• _What you need to do_
Copy verbatim the span of lines beginning at the line that contains "Click the station marker near Turbenthal" and ending with the final line of the data. Exclude pictures from the copy.
Top of Data to examine
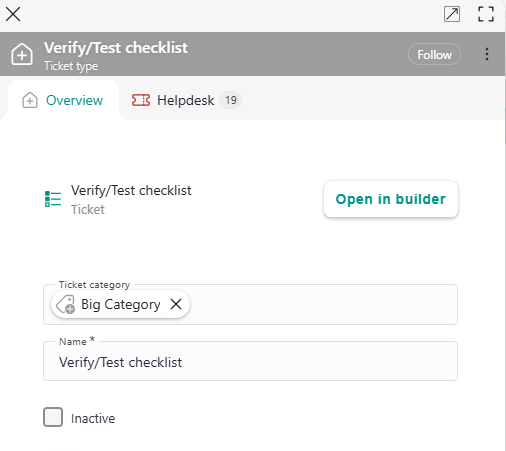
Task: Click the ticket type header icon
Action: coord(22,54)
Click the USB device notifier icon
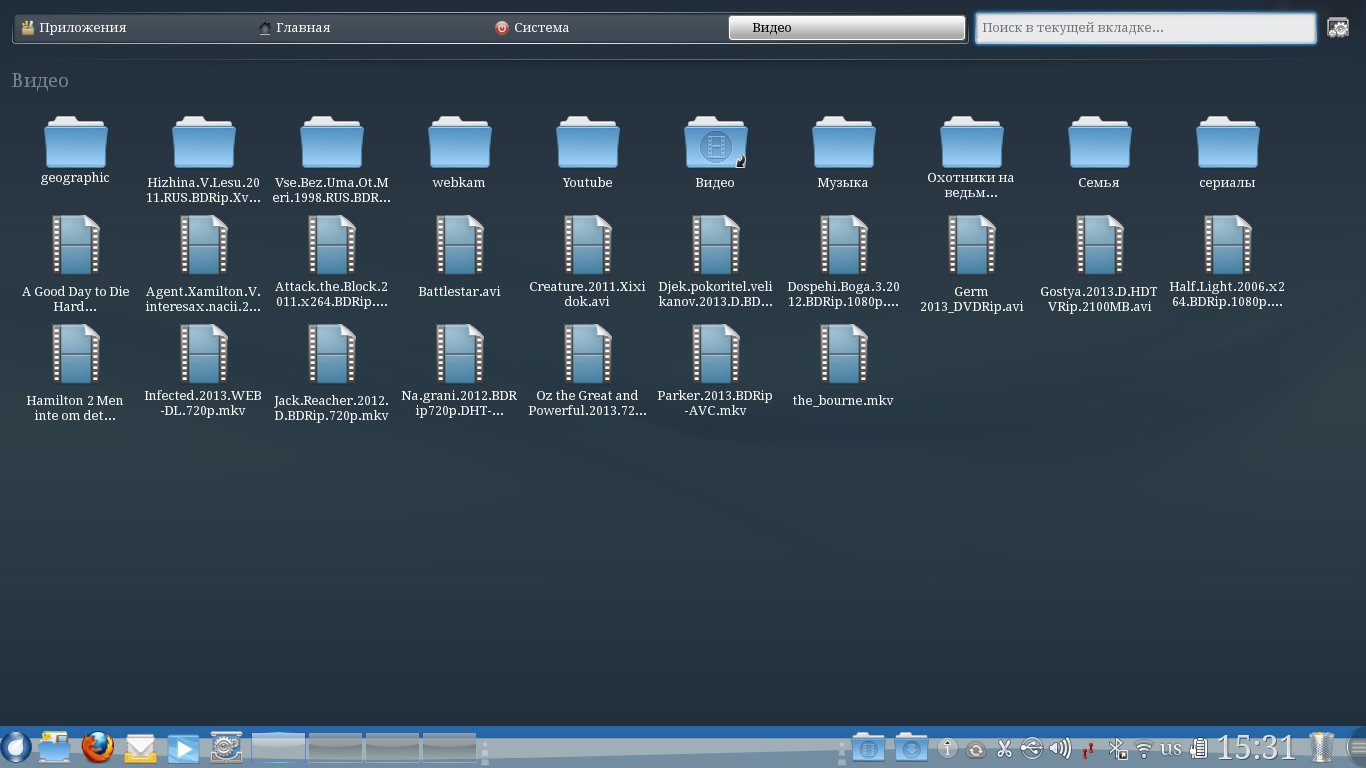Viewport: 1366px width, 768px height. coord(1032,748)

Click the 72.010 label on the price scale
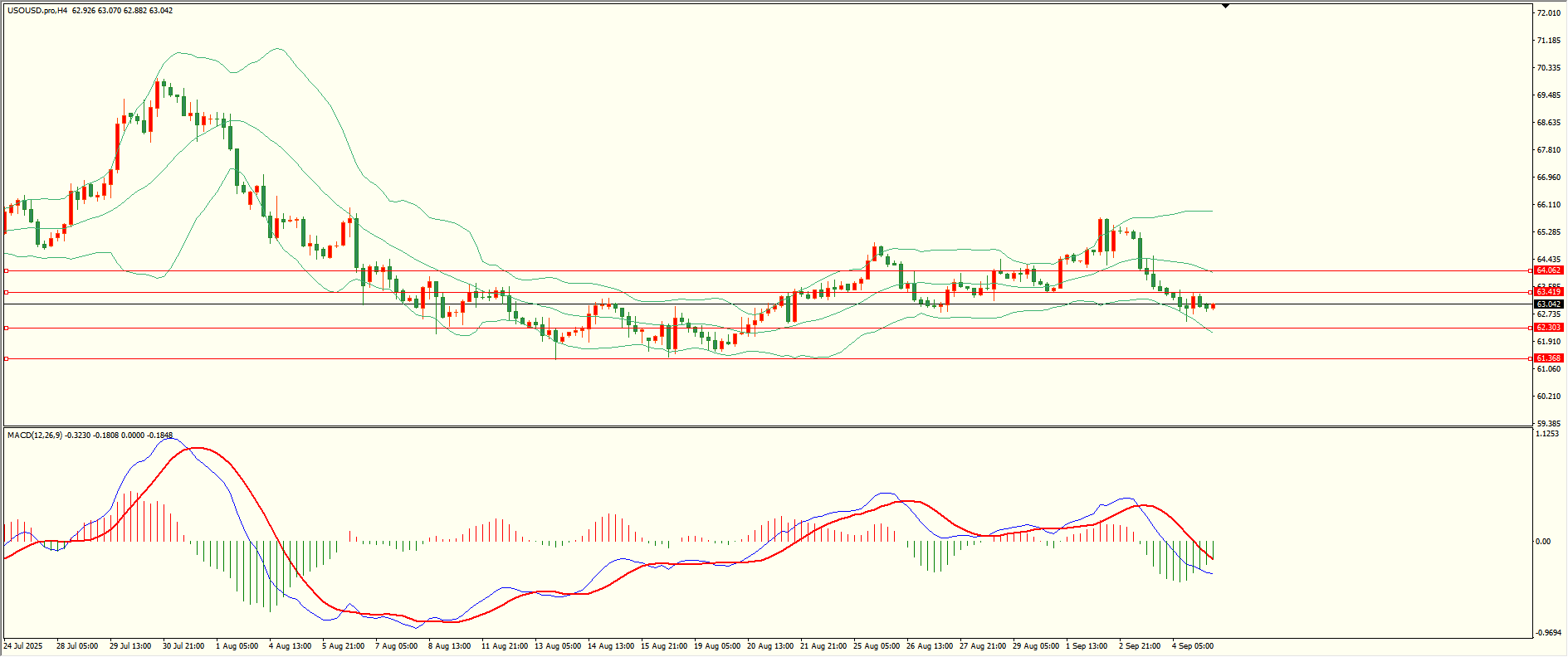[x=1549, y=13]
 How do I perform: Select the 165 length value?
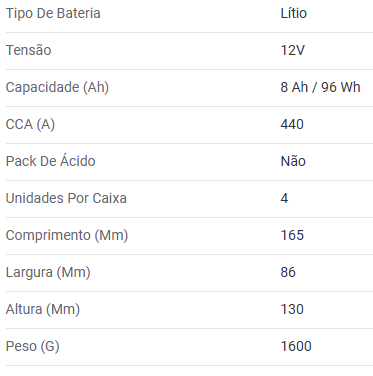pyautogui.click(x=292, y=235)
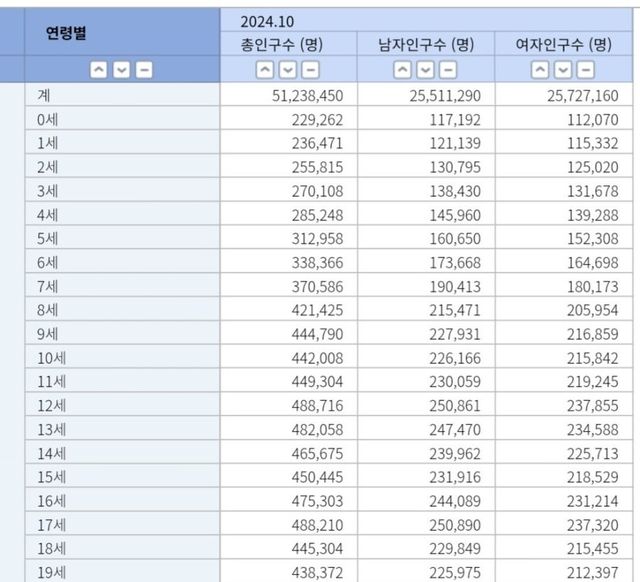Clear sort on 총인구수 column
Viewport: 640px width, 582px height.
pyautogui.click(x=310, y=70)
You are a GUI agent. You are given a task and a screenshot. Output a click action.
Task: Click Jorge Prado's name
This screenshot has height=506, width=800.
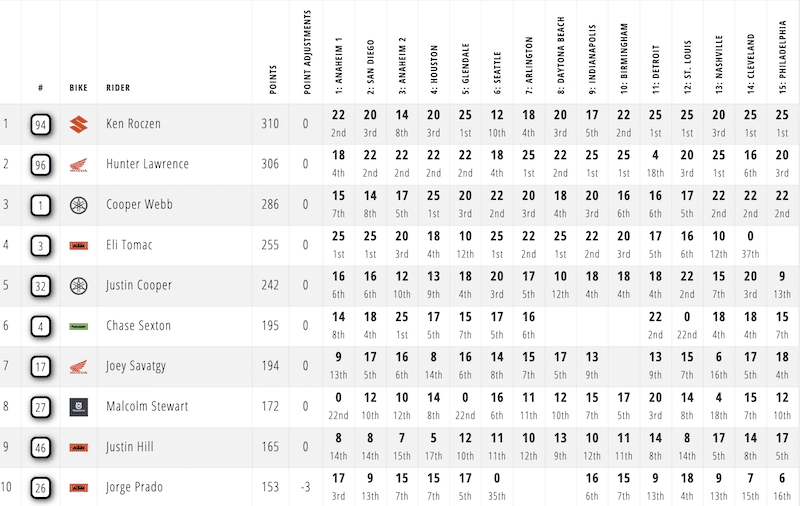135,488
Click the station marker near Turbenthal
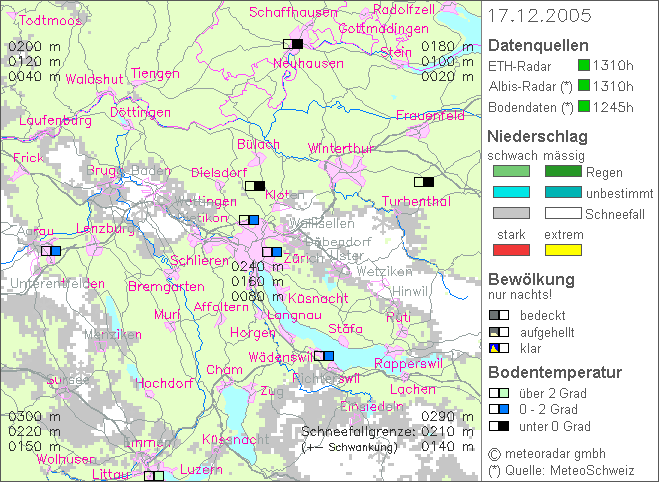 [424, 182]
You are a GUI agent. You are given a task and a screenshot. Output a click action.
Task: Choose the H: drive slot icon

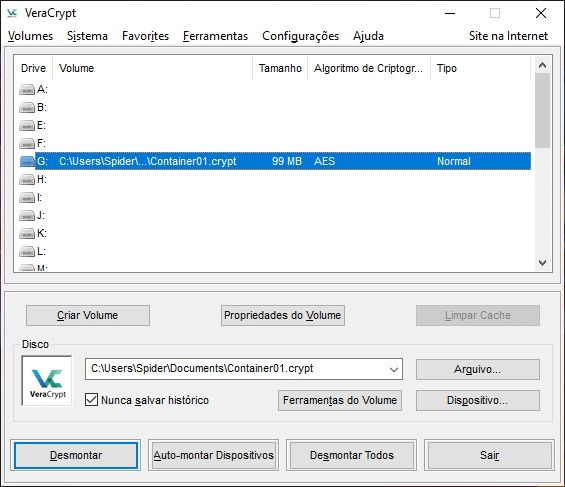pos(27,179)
Bottom of Data to examine
• _Reply_
Click the station marker near Turbenthal
 [424, 182]
You are a GUI agent. You are given a task and a screenshot. Output a click action.
Task: Choose the H: drive slot icon

pos(27,179)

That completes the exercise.